The boy nodded. Dawson shifted him to his knee so they were facing each other.
“Tell Daddy why you’re afraid. You have to stop crying, though. Here, blow your nose.”
He held a hanky to Hosiah’s nose and he made a reasonable effort.
“That’s better,” Dawson said. He kissed him on the forehead. “Now what’s wrong?”
Hosiah spoke haltingly as he fiddled with his father’s fingers. “I don’t want you to go to look for the juju man.”
“What juju man?”
“The one who makes people’s heads come off. Sly told me that’s why you’re going to Takoradi.”
“I see,” Dawson said. “You’re scared that there’s a juju man who might hurt Daddy?”
Hosiah nodded, his face beginning to crumple again.
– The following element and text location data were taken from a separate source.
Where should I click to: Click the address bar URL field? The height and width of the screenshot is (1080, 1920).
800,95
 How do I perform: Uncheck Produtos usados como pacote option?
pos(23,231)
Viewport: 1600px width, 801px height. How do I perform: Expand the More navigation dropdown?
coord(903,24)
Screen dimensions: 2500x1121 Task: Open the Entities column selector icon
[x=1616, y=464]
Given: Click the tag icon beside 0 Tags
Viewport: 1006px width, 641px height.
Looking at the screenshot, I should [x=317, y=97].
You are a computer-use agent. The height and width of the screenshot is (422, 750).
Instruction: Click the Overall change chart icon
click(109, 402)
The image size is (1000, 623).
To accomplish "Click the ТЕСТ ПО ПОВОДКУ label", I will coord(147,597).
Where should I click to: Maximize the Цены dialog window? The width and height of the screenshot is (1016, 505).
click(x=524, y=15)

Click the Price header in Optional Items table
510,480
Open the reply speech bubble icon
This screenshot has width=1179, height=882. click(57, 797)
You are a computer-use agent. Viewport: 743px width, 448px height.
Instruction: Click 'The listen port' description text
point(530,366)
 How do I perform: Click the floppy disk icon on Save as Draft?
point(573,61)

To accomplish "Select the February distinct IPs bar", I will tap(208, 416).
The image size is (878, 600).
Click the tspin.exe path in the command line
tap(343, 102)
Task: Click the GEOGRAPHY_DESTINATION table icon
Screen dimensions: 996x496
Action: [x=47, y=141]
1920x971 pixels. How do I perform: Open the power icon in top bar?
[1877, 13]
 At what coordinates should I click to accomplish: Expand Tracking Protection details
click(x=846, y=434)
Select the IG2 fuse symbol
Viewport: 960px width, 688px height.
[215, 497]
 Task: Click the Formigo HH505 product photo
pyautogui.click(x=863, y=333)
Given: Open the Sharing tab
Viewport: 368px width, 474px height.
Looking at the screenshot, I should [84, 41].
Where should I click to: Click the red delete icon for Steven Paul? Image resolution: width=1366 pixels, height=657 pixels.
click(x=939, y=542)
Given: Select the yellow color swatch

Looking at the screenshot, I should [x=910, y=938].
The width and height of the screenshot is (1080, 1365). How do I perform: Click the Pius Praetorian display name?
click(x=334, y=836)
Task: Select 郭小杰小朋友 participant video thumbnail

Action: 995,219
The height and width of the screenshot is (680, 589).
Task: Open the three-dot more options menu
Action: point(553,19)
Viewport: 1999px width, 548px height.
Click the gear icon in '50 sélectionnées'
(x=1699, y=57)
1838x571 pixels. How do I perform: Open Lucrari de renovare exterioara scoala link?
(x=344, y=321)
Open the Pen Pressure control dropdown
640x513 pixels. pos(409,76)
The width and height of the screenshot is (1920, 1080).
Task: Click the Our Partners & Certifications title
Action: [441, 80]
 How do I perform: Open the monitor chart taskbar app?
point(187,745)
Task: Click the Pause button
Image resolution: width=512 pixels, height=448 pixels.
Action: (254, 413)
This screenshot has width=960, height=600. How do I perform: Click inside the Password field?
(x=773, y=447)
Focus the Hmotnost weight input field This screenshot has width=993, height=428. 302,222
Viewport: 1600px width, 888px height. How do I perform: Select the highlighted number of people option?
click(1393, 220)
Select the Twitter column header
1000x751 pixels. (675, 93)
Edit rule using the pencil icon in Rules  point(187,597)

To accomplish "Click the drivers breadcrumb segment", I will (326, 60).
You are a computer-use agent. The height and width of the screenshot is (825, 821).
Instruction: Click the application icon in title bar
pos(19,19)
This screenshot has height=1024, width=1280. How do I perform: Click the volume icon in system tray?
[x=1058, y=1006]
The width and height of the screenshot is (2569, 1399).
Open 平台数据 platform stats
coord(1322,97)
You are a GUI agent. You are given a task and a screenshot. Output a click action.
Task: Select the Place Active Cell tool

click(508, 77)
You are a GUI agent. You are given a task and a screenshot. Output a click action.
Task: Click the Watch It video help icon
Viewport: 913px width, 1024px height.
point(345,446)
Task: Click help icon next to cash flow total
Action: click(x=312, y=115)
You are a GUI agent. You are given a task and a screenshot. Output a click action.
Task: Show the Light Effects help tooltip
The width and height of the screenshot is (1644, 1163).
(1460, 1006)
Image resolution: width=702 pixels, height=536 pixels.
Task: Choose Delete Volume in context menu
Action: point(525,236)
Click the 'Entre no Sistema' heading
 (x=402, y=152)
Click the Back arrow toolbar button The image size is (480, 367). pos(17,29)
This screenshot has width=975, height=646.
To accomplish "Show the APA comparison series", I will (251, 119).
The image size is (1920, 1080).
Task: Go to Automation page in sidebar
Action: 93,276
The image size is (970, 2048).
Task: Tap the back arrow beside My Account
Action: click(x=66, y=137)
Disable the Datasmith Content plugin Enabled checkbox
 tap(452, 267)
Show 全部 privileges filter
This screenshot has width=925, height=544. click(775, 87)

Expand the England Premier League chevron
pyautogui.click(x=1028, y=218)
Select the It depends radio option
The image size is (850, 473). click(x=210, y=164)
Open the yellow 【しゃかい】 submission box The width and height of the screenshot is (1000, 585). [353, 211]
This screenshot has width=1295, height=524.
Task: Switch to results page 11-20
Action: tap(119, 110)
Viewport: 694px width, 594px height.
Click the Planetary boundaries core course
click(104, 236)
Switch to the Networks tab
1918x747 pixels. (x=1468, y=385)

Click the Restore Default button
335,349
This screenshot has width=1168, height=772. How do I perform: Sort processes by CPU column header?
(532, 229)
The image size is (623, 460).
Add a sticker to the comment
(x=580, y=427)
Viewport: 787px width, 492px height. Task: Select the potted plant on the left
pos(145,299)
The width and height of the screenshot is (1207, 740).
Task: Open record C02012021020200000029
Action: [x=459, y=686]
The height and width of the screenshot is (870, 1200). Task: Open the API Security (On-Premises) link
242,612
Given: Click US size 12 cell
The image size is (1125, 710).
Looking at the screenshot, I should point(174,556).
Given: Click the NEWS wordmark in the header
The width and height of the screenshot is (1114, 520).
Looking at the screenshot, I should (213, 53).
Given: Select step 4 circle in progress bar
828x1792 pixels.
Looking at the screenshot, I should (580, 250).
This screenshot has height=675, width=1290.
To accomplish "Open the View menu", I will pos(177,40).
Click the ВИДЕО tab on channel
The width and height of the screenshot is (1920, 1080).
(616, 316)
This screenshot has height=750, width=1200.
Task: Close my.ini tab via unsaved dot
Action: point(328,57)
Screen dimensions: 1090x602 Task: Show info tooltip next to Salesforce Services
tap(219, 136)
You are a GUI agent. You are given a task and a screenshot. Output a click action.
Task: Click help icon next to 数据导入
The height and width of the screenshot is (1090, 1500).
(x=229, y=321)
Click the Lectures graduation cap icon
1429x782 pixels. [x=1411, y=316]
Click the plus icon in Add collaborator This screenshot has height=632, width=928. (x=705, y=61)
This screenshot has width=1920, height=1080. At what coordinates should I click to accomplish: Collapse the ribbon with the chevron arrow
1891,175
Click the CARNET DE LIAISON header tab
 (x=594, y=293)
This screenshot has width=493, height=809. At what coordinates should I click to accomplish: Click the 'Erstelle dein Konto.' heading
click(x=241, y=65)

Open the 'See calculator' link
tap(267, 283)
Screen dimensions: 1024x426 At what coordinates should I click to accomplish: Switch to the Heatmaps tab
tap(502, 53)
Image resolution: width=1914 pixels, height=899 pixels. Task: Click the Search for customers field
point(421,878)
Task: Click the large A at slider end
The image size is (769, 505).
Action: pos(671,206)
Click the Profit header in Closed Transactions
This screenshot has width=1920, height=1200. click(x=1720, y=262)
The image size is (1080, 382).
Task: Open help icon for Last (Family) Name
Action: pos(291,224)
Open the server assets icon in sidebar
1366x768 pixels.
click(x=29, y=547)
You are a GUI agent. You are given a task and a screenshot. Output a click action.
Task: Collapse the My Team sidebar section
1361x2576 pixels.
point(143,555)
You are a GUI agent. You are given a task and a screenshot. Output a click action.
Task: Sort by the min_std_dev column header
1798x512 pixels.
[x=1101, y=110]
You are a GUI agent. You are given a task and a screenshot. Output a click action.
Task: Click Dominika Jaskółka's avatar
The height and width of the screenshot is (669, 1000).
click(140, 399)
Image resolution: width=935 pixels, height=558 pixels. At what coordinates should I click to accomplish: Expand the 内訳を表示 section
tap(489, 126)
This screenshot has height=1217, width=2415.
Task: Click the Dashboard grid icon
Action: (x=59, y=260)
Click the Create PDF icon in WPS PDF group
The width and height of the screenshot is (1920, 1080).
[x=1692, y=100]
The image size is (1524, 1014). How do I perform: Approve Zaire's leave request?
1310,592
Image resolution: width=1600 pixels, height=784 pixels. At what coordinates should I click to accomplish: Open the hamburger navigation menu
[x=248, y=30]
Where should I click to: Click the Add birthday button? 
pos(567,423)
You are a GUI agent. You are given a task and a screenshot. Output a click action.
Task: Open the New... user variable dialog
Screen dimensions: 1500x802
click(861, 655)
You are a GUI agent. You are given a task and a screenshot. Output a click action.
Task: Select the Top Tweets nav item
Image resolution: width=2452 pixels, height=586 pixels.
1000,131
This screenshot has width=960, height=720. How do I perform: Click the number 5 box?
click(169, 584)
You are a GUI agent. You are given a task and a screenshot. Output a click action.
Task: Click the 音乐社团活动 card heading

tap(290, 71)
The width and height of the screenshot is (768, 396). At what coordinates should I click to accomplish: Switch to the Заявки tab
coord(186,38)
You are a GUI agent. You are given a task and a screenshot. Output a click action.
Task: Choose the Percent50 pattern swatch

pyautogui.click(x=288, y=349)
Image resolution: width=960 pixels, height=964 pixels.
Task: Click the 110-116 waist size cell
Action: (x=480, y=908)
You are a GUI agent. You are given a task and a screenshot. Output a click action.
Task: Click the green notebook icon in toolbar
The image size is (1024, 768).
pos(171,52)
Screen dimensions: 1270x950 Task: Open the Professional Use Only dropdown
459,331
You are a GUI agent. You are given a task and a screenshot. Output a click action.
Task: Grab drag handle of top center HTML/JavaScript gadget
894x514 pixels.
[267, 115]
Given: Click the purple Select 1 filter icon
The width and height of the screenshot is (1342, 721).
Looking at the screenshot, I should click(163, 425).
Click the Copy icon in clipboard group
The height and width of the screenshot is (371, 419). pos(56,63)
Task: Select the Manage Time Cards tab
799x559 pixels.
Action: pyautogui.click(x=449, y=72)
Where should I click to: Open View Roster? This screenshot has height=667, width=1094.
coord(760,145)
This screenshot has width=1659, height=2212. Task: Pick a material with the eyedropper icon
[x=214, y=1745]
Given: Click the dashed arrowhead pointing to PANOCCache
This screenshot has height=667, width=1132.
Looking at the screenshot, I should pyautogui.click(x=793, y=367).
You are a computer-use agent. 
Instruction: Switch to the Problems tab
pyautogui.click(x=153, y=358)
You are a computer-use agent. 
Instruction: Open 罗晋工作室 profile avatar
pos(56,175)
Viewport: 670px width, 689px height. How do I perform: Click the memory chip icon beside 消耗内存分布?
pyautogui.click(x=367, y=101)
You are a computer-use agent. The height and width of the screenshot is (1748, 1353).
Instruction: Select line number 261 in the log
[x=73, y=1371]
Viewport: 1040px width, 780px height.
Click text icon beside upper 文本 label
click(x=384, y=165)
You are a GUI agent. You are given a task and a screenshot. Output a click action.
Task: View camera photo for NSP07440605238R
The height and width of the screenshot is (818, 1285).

“No, no,” Dawson said, forestalling another teary performance. “No more crying. Listen to me. What Sly saw isn’t because of juju. You know I catch bad people, right?”
“Yes, Daddy.”
“Okay, so this bad man is just the same as all the other ones I catch. He’s afraid of me, so he’s not going to try to cut off my head. In fact, you know what he’s going to do when he sees me?”
“What?”
“He’s going to run away.”
Hosiah looked at him with a glimmer of encouragement creeping to his face.
“And then you know what’s going to happen while he’s running away?” Dawson asked.
“What?”
“He’s going to run right into the kenkey woman at the market and trip over all her balls of kenkey.”
Hosiah looked at him for a second of bewilderment and then giggled at the unexpected, conjured image of the starchy, solid balls of fermented corn meal flying all over the place. “No, he’s not, Daddy.”
“He is,” Dawson insisted, grinning.
“And then he’s going to get all stuck in the kenkey balls,” Hosiah laughed, his imagination sparked, “and the kenkey woman will say, ‘Hey, what are you doing in my kenkey balls?’ And then he’ll have kenkey balls all over his body, and she’ll make him pay for them, won’t she, Daddy?”
“Yes, exactly right. And that will be the end of that. Then Sergeant Chikata and I will take him to the police station. What do you think?”
Hosiah nodded uncertainly once and then with more conviction. Dawson glanced at Christine, who was smiling but still looked concerned.
“Has he had lunch?” he asked her.
“He didn’t have as much as he usually does.”
“Are you hungry now?” Dawson asked Hosiah.
He nodded enthusiastically and Christine took his hand. “Come along. I’ll get you some more to eat.”
DAWSON RESTED HIS hand on Sly’s shoulder and guided him outside to the backyard. The boy was shaking and Dawson knew why. A sound beating was the only kind of punishment he had known while in the care of his ill-mannered uncle. Now he was fearful that his new father was about to continue the tradition.
“Tell me what happened,” Dawson said as they took shelter from the sun under an awning he had constructed a couple of years ago. “Start from the beginning.”